Personal information
- Full name: Gary Wales
- Date of birth: 4 January 1979 (age 46)
- Place of birth: East Calder, Scotland
- Position(s): Striker

Youth career
- 1995-96: Livingston

Senior career*
- Years: Team / Apps / (Gls)
- 1997–1999: Hamilton Academical / 35 / (11)
- 1999–2004: Heart of Midlothian / 92 / (17)
- 2004: → Walsall (loan) / 7 / (1)
- 2004: Gillingham / 6 / (1)
- 2004–2008: Kilmarnock / 106 / (16)
- 2008–2009: Raith Rovers / 14 / (8)
- 2009–2010: Richmond SC / 10 / (1)
- 2010: Green Gully SC / 23 / (45)
- 2011: Raith Rovers / 7 / (0)
- Total:  / 277 / (55)

International career
- 2000: Scotland U21 / 2 / (0)

= Gary Wales =

Scottish footballer

Gary Wales (born 4 January 1979) is a Scottish former professional footballer.

==Career==
After playing for Livingston as a youngster, Wales, a striker, started his senior career at Hamilton. In 35 games he scored 11 goals before moving to Hearts for £50,000. In five years at Tynecastle, Wales scored 17 goals in 92 appearances. He was then sent out on loan to Walsall, scoring once against Nottingham Forest, before subsequently signing for Gillingham (scoring once against Coventry City) and then Kilmarnock, where he was re-united with former Hearts manager Jim Jefferies.

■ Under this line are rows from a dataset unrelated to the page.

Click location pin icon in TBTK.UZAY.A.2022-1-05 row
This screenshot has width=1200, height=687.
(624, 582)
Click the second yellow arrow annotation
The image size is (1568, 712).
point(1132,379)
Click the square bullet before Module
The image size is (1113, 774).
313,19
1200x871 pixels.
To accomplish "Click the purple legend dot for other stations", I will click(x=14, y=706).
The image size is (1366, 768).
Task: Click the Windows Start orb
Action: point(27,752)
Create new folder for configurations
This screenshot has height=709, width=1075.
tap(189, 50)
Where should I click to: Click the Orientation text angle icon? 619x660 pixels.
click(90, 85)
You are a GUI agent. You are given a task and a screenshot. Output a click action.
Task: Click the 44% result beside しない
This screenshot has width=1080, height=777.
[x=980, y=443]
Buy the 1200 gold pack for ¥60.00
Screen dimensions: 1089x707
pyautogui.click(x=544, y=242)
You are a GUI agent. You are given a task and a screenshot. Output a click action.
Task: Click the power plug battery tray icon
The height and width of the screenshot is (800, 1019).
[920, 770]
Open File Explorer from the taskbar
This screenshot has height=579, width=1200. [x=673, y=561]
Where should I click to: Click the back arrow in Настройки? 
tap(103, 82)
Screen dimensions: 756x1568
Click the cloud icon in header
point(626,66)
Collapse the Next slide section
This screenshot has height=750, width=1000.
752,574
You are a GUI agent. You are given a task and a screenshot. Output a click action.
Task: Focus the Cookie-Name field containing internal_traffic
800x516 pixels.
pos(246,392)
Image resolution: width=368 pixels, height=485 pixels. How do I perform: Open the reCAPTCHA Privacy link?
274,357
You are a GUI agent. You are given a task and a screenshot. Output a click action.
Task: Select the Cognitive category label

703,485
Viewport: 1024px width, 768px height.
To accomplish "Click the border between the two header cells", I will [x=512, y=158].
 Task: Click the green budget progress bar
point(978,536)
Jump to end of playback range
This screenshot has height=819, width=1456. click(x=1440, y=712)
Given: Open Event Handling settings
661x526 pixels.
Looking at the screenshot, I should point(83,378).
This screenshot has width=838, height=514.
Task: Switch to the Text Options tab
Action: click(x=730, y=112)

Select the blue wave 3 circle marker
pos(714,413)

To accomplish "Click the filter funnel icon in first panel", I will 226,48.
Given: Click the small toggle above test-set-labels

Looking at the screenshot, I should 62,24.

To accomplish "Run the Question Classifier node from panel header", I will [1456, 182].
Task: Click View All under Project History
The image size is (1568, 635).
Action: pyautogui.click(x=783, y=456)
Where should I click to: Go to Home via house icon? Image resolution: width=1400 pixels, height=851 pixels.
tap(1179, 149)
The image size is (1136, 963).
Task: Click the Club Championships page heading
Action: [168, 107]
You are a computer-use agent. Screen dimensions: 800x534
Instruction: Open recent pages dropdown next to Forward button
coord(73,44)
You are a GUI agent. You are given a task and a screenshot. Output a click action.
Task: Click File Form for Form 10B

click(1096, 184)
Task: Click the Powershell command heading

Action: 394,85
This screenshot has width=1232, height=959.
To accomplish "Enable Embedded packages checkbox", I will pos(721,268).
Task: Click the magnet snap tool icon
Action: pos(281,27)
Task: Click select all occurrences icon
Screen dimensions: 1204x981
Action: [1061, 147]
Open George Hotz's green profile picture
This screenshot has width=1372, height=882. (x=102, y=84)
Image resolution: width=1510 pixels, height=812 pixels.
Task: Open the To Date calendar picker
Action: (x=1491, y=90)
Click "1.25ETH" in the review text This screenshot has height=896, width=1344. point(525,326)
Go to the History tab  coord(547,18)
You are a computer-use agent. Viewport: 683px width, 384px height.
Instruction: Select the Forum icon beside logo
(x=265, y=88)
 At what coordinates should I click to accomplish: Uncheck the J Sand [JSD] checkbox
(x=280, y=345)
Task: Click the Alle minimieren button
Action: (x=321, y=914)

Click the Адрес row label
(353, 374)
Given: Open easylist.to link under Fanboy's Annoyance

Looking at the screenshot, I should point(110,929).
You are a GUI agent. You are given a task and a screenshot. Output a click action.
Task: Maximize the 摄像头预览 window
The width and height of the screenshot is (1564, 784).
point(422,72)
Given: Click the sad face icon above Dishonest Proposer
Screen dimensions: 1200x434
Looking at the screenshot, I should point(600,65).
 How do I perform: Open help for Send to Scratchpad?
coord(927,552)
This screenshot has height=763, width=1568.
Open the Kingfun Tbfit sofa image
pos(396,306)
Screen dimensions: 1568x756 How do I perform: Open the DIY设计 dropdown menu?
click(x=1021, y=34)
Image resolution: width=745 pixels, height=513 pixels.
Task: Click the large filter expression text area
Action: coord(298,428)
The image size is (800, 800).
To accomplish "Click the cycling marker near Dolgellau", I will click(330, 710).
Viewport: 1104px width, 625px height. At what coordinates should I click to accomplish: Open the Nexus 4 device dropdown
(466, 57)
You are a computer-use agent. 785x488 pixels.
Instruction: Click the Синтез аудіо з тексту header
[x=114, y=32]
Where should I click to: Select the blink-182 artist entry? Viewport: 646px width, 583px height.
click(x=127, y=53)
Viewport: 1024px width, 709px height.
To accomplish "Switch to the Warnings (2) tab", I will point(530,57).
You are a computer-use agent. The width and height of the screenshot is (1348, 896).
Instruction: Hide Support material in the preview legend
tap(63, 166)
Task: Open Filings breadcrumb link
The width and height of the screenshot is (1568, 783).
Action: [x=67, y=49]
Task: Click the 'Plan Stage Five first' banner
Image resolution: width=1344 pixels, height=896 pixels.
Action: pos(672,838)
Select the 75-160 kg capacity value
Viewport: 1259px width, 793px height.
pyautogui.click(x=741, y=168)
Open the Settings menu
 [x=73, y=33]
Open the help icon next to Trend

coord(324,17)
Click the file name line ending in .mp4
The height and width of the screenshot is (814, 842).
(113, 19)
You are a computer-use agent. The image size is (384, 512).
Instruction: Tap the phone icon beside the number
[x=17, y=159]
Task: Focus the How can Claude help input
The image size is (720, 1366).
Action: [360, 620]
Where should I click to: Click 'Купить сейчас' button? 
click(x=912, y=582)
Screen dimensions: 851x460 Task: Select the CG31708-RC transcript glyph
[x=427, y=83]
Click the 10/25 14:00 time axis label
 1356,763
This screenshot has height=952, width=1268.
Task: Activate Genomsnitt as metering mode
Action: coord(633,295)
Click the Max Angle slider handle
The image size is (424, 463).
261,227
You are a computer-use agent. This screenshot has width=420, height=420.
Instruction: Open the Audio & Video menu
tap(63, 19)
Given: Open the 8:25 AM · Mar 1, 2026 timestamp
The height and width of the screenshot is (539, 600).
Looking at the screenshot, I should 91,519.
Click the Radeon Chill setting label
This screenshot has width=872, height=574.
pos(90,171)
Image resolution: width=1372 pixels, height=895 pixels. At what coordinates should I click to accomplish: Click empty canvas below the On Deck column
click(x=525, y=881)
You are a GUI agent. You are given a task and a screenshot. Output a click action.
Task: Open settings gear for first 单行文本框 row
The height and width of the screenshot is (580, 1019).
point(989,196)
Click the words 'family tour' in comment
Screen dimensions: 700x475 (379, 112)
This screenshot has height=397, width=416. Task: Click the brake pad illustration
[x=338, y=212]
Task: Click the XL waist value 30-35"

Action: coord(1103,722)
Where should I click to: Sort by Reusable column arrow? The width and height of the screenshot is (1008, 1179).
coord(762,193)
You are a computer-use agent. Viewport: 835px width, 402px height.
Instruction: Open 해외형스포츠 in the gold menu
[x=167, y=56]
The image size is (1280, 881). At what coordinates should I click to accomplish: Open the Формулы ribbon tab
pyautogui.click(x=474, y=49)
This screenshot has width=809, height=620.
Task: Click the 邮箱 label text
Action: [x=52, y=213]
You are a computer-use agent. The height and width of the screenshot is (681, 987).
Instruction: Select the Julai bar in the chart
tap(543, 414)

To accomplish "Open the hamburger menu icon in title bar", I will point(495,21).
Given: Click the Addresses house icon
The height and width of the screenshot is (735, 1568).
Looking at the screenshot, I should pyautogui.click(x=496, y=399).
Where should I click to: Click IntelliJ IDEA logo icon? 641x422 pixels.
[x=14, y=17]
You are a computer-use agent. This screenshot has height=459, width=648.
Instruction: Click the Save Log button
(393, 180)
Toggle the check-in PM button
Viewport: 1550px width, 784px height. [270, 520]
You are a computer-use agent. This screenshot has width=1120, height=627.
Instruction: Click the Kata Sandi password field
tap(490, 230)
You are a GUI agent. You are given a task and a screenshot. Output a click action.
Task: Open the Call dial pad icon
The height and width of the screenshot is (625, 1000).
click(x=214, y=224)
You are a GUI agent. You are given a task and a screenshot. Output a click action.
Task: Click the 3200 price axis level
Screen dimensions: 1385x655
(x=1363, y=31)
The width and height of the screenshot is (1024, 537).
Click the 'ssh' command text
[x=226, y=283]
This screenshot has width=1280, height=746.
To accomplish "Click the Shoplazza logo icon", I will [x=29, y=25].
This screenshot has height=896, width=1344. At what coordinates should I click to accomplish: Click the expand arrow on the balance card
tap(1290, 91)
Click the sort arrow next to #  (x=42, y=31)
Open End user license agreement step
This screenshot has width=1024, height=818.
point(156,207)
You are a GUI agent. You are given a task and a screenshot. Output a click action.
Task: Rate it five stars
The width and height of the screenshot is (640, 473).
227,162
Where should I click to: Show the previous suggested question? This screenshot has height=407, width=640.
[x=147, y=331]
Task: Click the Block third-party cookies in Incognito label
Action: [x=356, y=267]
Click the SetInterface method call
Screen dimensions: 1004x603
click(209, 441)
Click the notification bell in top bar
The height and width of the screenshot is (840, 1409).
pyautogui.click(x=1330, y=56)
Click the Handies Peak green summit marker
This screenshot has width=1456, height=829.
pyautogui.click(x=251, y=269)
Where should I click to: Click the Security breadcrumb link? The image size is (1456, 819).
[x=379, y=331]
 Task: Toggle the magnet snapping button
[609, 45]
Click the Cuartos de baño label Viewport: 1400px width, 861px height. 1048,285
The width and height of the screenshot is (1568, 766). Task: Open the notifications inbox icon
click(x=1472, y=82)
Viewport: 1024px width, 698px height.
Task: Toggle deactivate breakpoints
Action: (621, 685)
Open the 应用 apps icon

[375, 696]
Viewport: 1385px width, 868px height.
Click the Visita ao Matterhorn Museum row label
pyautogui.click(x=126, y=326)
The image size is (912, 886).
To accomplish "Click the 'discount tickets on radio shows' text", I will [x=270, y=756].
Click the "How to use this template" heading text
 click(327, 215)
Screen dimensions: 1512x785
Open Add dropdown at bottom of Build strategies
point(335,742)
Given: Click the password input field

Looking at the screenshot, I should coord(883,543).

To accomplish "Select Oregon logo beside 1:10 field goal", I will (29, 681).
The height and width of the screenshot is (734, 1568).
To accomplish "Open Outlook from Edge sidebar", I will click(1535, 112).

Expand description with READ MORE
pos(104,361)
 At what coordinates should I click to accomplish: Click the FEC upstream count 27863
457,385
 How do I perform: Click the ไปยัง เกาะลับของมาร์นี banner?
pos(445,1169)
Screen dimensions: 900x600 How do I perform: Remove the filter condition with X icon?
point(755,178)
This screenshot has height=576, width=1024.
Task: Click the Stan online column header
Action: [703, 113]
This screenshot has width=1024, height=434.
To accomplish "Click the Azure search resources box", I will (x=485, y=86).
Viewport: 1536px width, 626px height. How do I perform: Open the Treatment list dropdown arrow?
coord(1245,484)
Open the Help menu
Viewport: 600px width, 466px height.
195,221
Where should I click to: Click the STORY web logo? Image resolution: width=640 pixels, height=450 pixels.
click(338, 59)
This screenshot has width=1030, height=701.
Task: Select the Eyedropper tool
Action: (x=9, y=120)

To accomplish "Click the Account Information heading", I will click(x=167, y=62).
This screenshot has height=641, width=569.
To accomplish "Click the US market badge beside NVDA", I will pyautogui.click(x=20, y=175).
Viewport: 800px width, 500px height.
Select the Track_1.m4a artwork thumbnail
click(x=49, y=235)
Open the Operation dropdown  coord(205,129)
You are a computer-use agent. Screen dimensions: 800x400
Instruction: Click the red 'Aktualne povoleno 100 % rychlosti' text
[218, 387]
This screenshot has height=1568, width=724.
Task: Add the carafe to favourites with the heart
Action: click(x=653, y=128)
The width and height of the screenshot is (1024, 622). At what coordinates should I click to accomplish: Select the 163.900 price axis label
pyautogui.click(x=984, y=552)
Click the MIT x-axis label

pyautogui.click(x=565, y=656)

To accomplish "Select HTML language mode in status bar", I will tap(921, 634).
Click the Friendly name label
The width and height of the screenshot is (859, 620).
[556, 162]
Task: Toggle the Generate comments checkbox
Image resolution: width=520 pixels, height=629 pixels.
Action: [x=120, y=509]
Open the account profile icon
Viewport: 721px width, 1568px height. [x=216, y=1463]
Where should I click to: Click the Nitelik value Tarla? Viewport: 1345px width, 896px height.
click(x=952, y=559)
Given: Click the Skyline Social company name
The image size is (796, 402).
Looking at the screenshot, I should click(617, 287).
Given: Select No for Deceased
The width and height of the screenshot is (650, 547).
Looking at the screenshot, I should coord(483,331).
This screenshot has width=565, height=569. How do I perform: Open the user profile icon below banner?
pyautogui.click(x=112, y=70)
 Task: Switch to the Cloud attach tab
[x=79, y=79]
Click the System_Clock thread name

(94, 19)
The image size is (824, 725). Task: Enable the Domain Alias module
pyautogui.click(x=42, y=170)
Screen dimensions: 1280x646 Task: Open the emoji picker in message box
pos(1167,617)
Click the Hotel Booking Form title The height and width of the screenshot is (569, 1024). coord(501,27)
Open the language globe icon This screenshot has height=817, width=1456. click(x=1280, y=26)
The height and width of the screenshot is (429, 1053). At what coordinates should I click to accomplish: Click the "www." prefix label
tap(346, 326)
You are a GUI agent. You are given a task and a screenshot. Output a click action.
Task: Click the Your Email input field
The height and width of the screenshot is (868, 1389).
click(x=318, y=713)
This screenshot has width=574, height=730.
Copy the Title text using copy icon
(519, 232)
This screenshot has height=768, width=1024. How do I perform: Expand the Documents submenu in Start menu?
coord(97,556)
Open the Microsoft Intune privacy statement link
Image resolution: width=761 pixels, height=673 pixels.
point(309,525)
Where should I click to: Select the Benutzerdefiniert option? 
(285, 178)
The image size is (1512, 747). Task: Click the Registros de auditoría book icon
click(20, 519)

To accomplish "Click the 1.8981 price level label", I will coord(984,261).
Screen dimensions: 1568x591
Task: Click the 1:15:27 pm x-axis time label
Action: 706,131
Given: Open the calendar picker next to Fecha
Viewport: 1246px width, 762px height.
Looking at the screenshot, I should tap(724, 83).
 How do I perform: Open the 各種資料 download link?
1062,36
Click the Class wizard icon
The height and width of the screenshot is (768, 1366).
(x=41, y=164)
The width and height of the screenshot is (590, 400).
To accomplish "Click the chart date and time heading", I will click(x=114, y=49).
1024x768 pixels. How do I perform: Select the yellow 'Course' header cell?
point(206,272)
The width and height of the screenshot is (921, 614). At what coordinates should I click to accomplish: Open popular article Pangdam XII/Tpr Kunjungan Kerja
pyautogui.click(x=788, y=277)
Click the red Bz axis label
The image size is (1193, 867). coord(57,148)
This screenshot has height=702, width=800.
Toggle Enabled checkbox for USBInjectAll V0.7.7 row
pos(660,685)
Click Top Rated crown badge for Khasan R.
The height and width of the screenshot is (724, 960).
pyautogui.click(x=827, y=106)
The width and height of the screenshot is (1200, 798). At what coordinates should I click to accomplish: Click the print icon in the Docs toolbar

After leaving Kilmarnock in the summer of 2008, Wales signed a short-term deal with Raith Rovers. Wales settled to become a regular goalscorer. In April 2009, with Raith he won the Scottish Second Division championship, Wales left the club to pursue an opportunity in Australia. Towards the end of May 2009, Wales joined North Queensland Fury on their pre-season tour of Singapore.